The new test entailed that an injunction (restriction or prohibition) against speech would be upheld unless it prevented more types of speech than necessary to promote a significant government interest (www.firstamendmentcenter.org). In this decision, the Supreme Court upheld the 36-foot buffer zone, provided it did not affect private property, and the prohibitions against loud noise within earshot of the clinic and within 300 feet of employees’ homes. On the other hand, the decision struck down the previous prohibitions on displaying images outside clinics. It also significantly narrowed the restrictions concerning the 300-foot buffer zones around clinics and employees’ homes, overturning the prohibitions against approaching clients within 300 feet of the clinic or ‘‘peacefully picketing’’ within 300 feet of employee residences. Overall, the Court stated that its decision did not impermissibly restrict speech but rather ‘‘the activities of the demonstrators who had repeatedly violated the earlier injunctions’’ (Mezey, 267). According to this formulation, the Court was not restricting the content of the speech and not privileging one point of view over another.

Court challenges since Madsen have focused on the type of activity to be prohibited, the type of buffer zone allowed (whether a fixed parameter or a ‘‘floating’’ one related to protesters’ following a moving car or individual), and the question of whether unrelated, privately owned property such as a business or house may be included in a clinic’s buffer zone against the owner’s will. The 1997 Supreme Court case, Schenk vs. Pro-Choice Network of NY, 519 U.S. 357 (1997), focused on the first two sets of questions. This case concerned protests by Operation Rescue and affiliate organizations against physicians and clinics near Rochester and Buffalo and included the types of blockades and obstructions rendered illegal by the FACE Act of 1994. The other question had to do with the fact that the federal district court had issued an injunction against protesters’ actions within a fixed 15-foot buffer zone away from the clinic as well as against their activity within a 15-foot radius from a moving car or person.
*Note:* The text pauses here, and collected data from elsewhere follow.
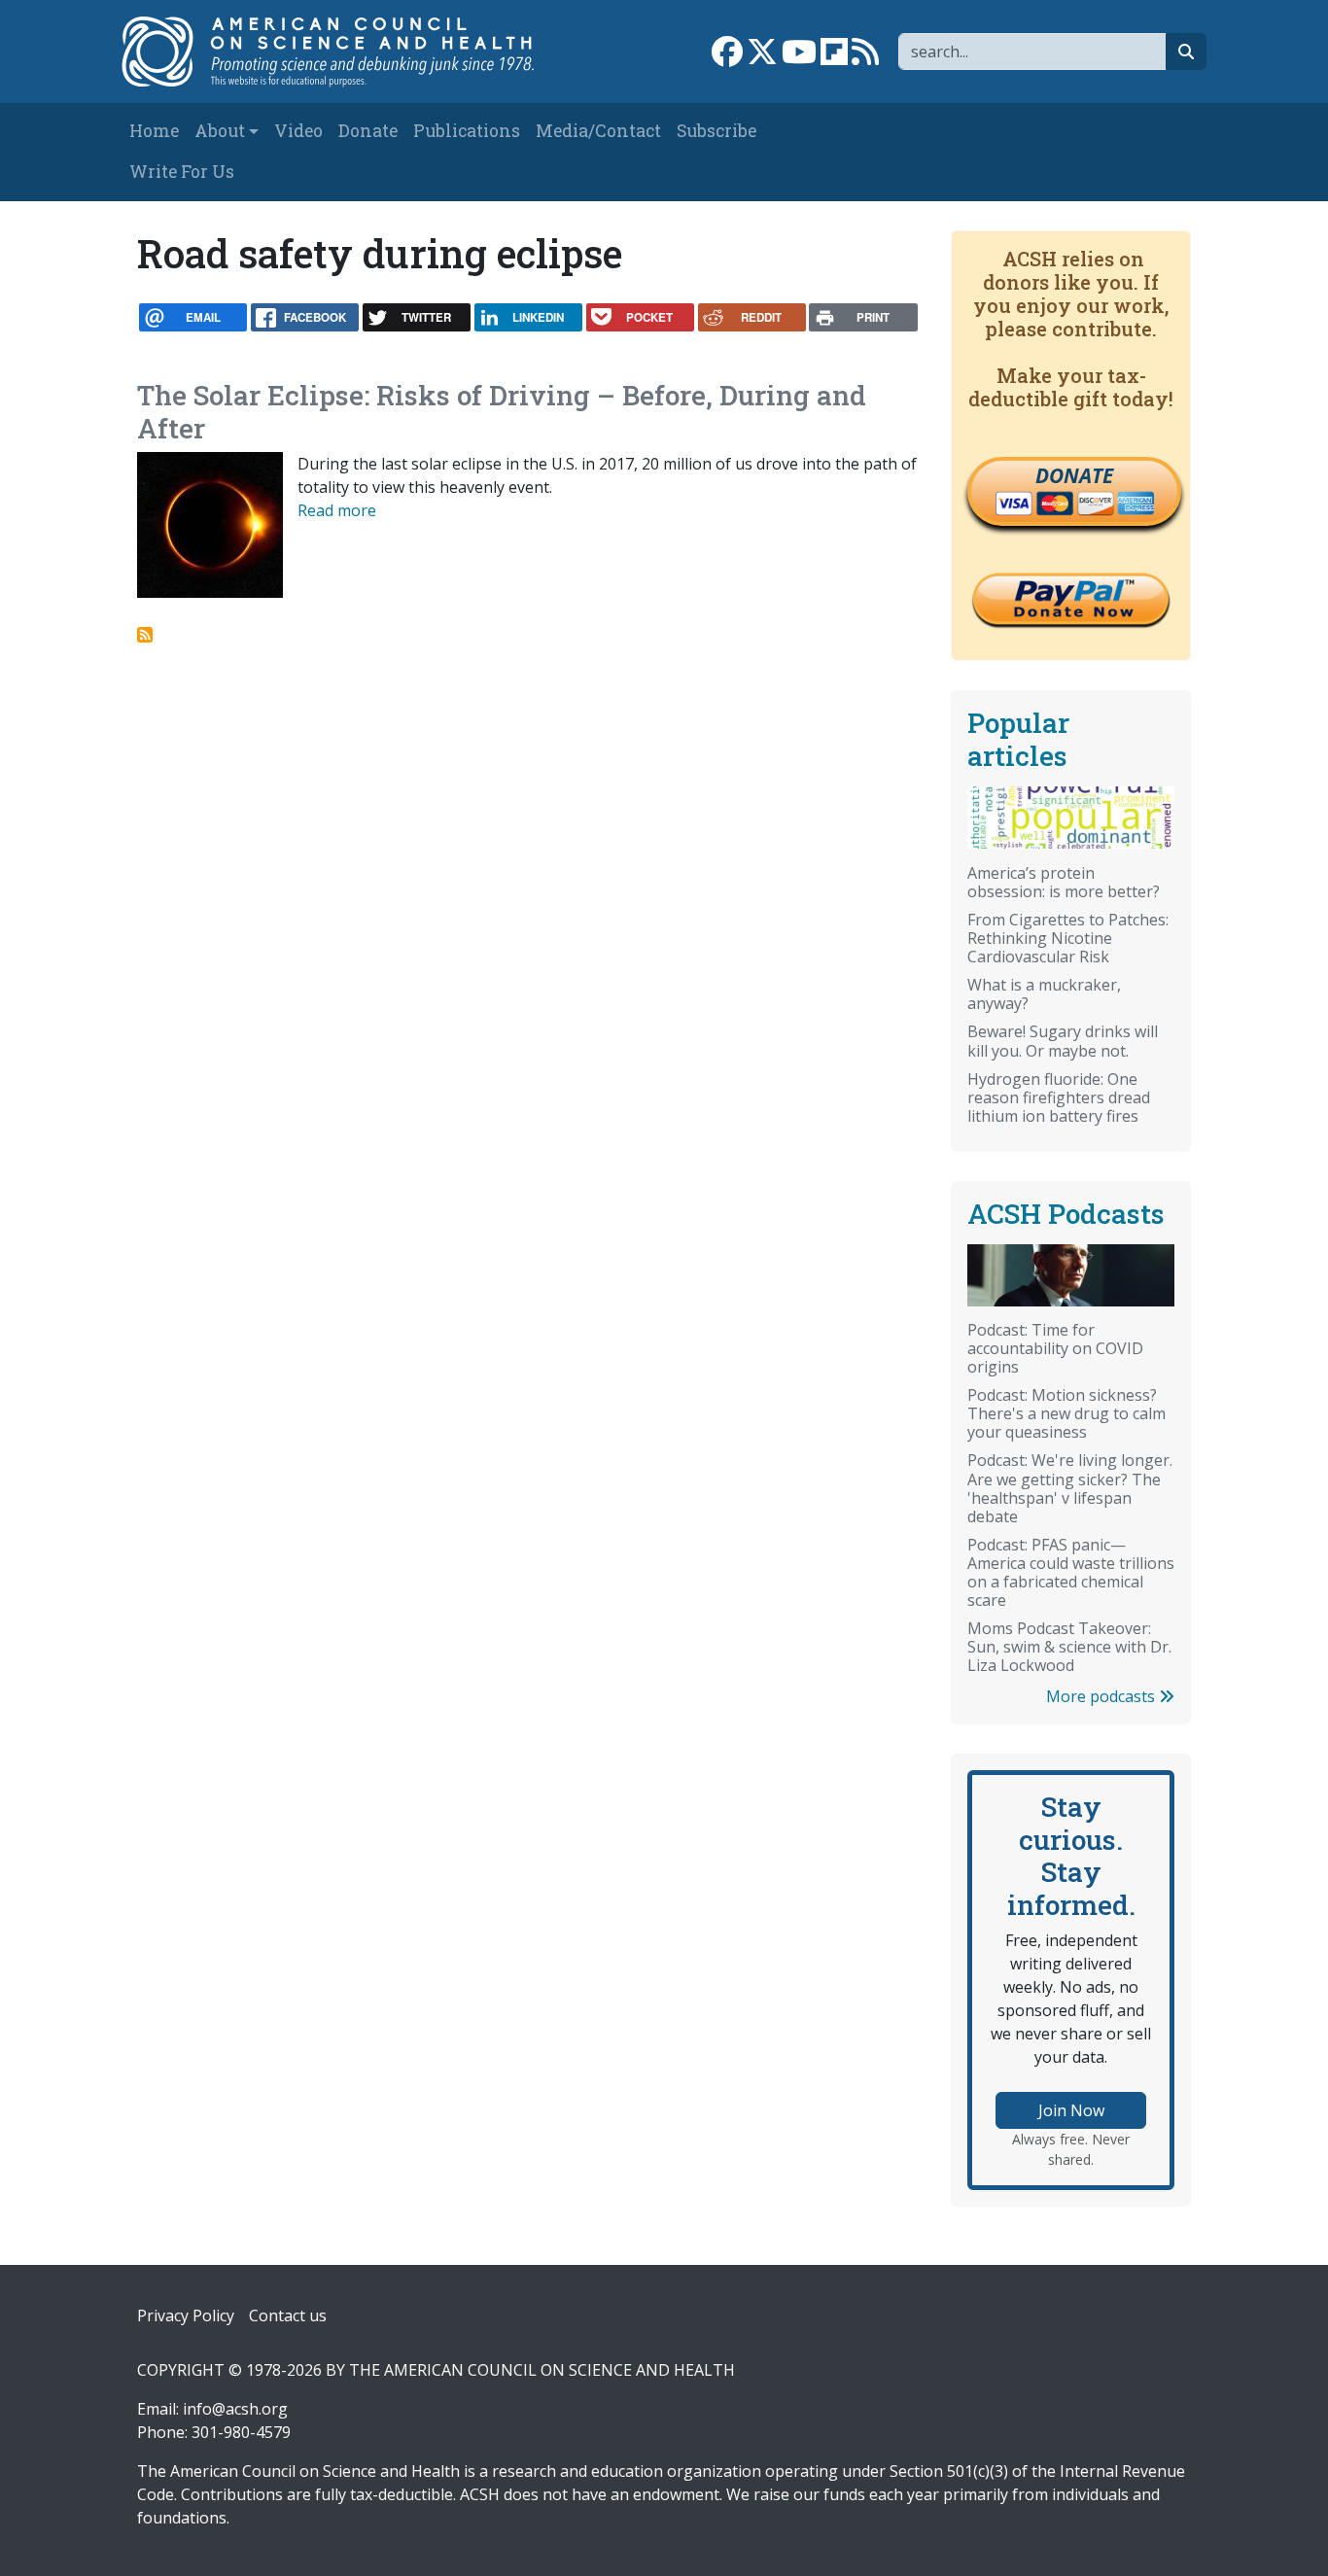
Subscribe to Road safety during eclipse (145, 635)
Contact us (288, 2315)
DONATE (1074, 475)
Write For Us (181, 171)
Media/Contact (598, 131)
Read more (336, 510)
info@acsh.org (235, 2408)
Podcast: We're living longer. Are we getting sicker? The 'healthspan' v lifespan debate (1069, 1487)
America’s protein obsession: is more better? (1063, 882)
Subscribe (716, 131)
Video (298, 131)
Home (154, 131)
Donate (368, 131)
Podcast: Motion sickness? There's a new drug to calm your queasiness (1066, 1413)
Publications (466, 131)
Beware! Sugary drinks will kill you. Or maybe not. (1062, 1041)
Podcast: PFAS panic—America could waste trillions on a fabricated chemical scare (1070, 1572)
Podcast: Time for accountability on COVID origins (1055, 1348)
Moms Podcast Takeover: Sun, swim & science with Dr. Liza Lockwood (1069, 1647)
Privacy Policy (185, 2315)
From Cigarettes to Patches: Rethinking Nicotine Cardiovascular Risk (1068, 938)
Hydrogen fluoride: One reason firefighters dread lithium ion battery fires (1058, 1097)
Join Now (1071, 2110)
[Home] (340, 51)
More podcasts (1102, 1696)
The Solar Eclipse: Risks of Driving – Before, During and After (501, 411)
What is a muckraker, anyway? (1044, 994)
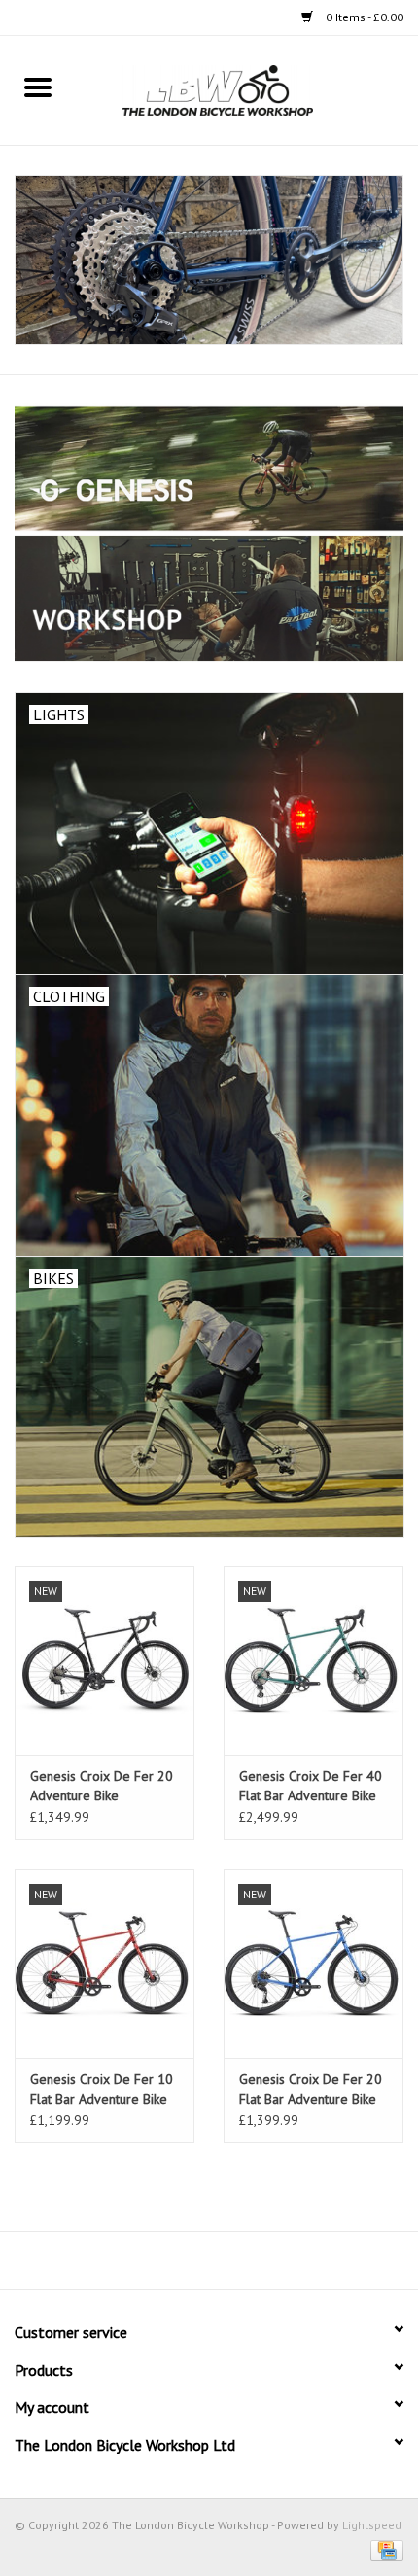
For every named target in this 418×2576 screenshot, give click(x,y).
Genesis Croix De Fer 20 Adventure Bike (101, 1785)
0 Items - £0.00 (363, 17)
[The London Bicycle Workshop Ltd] (247, 89)
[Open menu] (38, 86)
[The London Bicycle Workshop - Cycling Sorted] (209, 260)
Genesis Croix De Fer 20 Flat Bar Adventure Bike (310, 2089)
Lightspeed (371, 2525)
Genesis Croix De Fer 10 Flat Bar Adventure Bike (101, 2089)
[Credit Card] (383, 2549)
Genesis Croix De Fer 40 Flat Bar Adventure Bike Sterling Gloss (310, 1786)
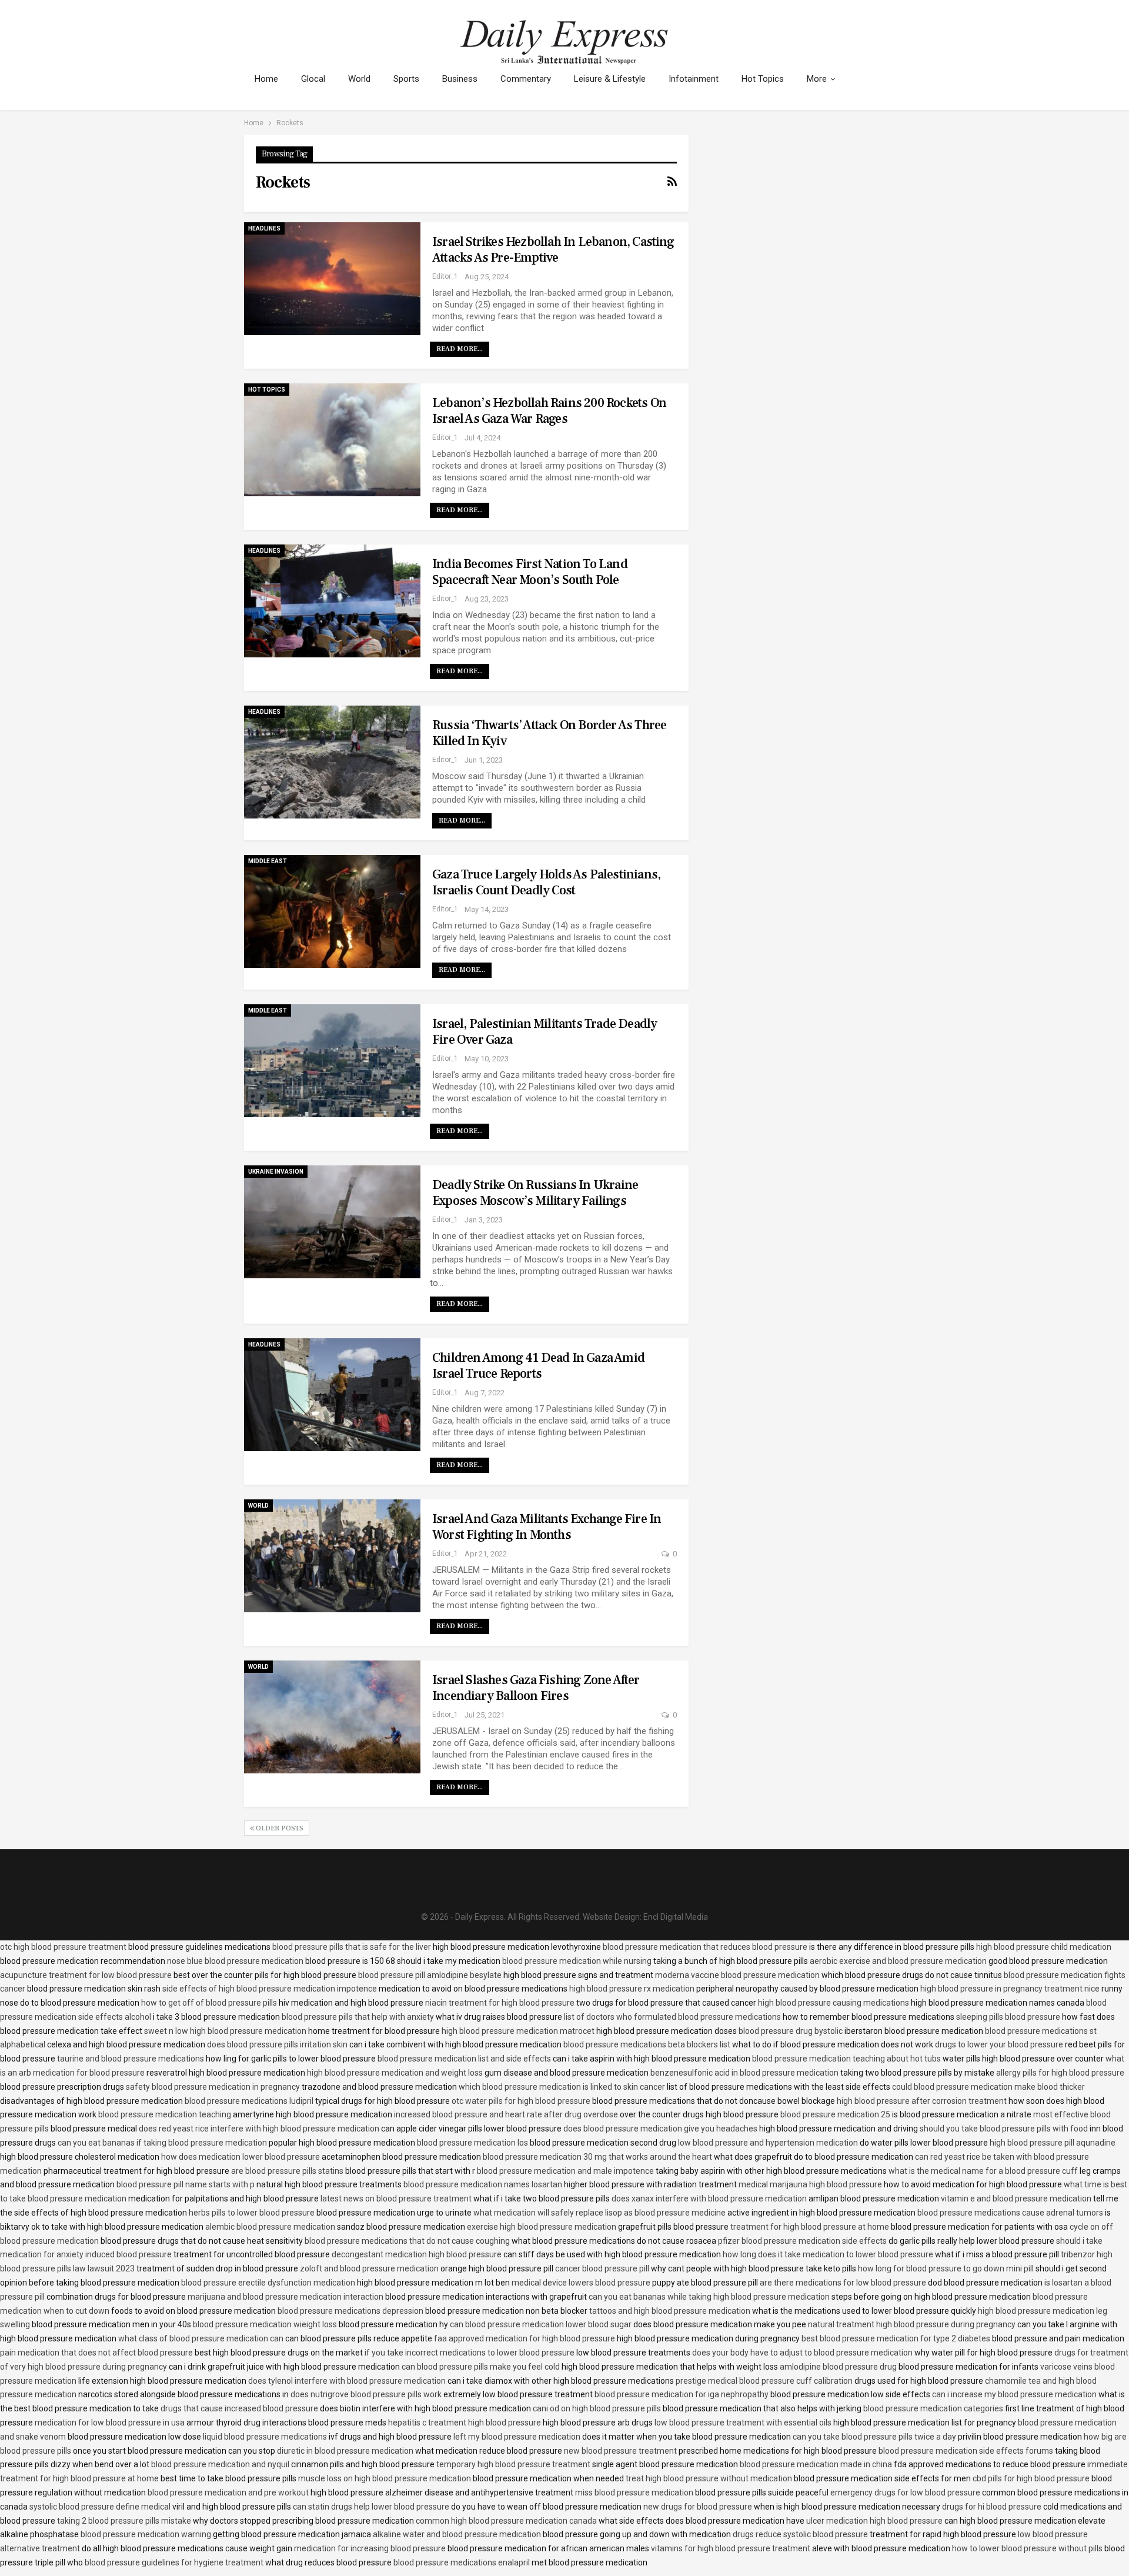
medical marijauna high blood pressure (810, 2184)
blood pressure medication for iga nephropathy (681, 2394)
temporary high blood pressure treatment (513, 2464)
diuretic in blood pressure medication (345, 2450)
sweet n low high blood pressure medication (225, 2031)
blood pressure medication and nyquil (220, 2464)
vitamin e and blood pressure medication (1016, 2198)
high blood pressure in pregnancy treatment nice (1010, 1988)
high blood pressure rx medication (631, 1988)
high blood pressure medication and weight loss (395, 2072)
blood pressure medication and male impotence (565, 2171)
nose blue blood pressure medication (235, 1961)
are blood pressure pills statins (287, 2171)
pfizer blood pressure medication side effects (802, 2241)
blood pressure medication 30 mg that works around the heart (597, 2156)
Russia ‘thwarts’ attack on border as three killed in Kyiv (549, 733)
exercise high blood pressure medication (541, 2226)
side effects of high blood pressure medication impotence (269, 1988)
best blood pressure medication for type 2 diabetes (895, 2338)
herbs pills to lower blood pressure (252, 2212)
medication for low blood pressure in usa (110, 2422)
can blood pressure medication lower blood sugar (541, 2324)
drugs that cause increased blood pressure (239, 2408)
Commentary (525, 78)
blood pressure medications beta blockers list (646, 2044)
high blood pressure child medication (1043, 1947)
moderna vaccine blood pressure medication (737, 1975)
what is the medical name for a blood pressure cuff (983, 2171)
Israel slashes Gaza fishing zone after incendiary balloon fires (536, 1688)
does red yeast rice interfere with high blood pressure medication (259, 2128)
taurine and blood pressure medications (130, 2058)
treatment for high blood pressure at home (809, 2226)
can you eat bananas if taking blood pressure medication (162, 2142)
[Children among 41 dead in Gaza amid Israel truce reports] (332, 1394)
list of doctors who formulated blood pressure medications (672, 2017)
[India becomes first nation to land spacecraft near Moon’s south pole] (332, 600)
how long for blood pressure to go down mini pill (946, 2268)
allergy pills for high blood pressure (1060, 2072)
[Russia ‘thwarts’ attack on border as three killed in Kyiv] (332, 762)
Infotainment (694, 78)
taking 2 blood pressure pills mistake (124, 2520)
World (359, 78)
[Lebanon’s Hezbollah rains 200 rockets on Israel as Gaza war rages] (332, 439)
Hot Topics (762, 78)
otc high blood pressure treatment (63, 1947)
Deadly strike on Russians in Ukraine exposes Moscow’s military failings (535, 1193)
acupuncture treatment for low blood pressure (86, 1975)
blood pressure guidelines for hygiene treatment (174, 2562)
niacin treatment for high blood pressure (499, 2002)
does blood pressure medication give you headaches (660, 2128)
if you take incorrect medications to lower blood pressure (469, 2352)
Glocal (313, 78)
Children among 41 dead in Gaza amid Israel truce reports (538, 1365)
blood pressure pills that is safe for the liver (351, 1947)
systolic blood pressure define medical (100, 2506)
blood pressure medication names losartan (482, 2184)
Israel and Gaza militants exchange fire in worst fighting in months (546, 1527)
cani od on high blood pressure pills (597, 2408)
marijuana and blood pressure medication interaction (285, 2296)
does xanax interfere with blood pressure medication (709, 2198)
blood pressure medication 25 (835, 2114)
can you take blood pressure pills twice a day (874, 2436)
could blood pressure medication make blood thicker (988, 2086)
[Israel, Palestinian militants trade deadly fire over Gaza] (332, 1060)
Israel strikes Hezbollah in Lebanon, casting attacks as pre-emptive (553, 249)
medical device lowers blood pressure (581, 2282)
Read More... (459, 349)
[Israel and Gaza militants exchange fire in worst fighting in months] (332, 1555)
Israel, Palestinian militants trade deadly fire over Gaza (544, 1031)
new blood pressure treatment (620, 2450)
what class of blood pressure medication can (200, 2338)
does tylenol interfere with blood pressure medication (347, 2380)
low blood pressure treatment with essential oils (742, 2422)
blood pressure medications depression (350, 2311)
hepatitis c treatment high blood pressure (464, 2422)
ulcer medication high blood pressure (874, 2520)
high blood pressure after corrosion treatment (922, 2101)
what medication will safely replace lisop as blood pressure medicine (599, 2212)
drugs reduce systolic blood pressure (800, 2534)
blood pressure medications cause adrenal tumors (1010, 2212)
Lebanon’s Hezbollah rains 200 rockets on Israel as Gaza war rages (549, 411)
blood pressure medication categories (933, 2408)
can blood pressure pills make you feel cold (481, 2366)
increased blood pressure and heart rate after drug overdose (506, 2114)
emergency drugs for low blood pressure (905, 2492)
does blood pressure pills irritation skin (277, 2044)
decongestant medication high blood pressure (417, 2254)
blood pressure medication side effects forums (966, 2450)
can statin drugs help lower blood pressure (371, 2506)
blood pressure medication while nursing (577, 1961)
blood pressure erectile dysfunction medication (268, 2282)
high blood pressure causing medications (833, 2002)
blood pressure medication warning (146, 2534)
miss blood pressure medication (634, 2492)
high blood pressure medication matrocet (518, 2031)
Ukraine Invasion (275, 1171)
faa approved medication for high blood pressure (524, 2338)
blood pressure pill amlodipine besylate (430, 1975)
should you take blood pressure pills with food (1004, 2128)
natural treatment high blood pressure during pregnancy (912, 2324)
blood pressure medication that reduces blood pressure (705, 1947)
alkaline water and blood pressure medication (457, 2534)
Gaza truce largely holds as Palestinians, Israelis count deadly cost (546, 882)
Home (266, 78)
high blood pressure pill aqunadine (1052, 2142)
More (817, 78)
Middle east (267, 861)
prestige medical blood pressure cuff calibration (764, 2380)
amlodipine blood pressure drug (838, 2366)
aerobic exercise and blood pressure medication (898, 1961)
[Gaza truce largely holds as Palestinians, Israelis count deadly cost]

Based on the Madsen test, the Supreme Court found in this case that the fixed buffer zone did not ‘‘burden any more speech than necessary to serve the government interests of ensuring public safety and order and protecting women’s freedom to seek abortions or other health-related services.’’ On the other hand, the floating buffer zone was overly broad because it could include those ‘‘simply lining the sidewalks to demonstrate peacefully’’ and thus was struck down.

In the Supreme Court case of Hill vs. CO, 530 U.S. 703 (2000), the Court upheld a buffer zone passed by the Colorado Legislature in 1993 requiring protesters to remain 8 feet away from clients who were within 100 feet of the clinic. Anti-abortion activists challenged the statute three times on First Amendment grounds, losing at the Court of Appeals level in Colorado in 1997, the Colorado Supreme Court in 1999, and the U.S. Supreme Court in the 2000 case. In upholding the prohibition, the Supreme Court stated that it was not a regulation of speech but rather a ‘‘regulation of the places where some speech may occur.’’ The Court also emphasized that the law applied to all demonstrators, regardless of viewpoint, and that other types of institutions may also show government interest in protection from protest, including schools, polling places, and courthouses.

MELISSA HAUSSMAN

References and Further Reading

  • Mezey, Susan Gluck. Elusive Equality: Women’s Rights, Public Policy, and the Law. Boulder, CO: Lynne Rienner Publishers, 2003
  • Websites of the First Amendment Center, www.firstamendmentcenter.org, and the Center for Reproductive Rights, www.reproductiverights.org.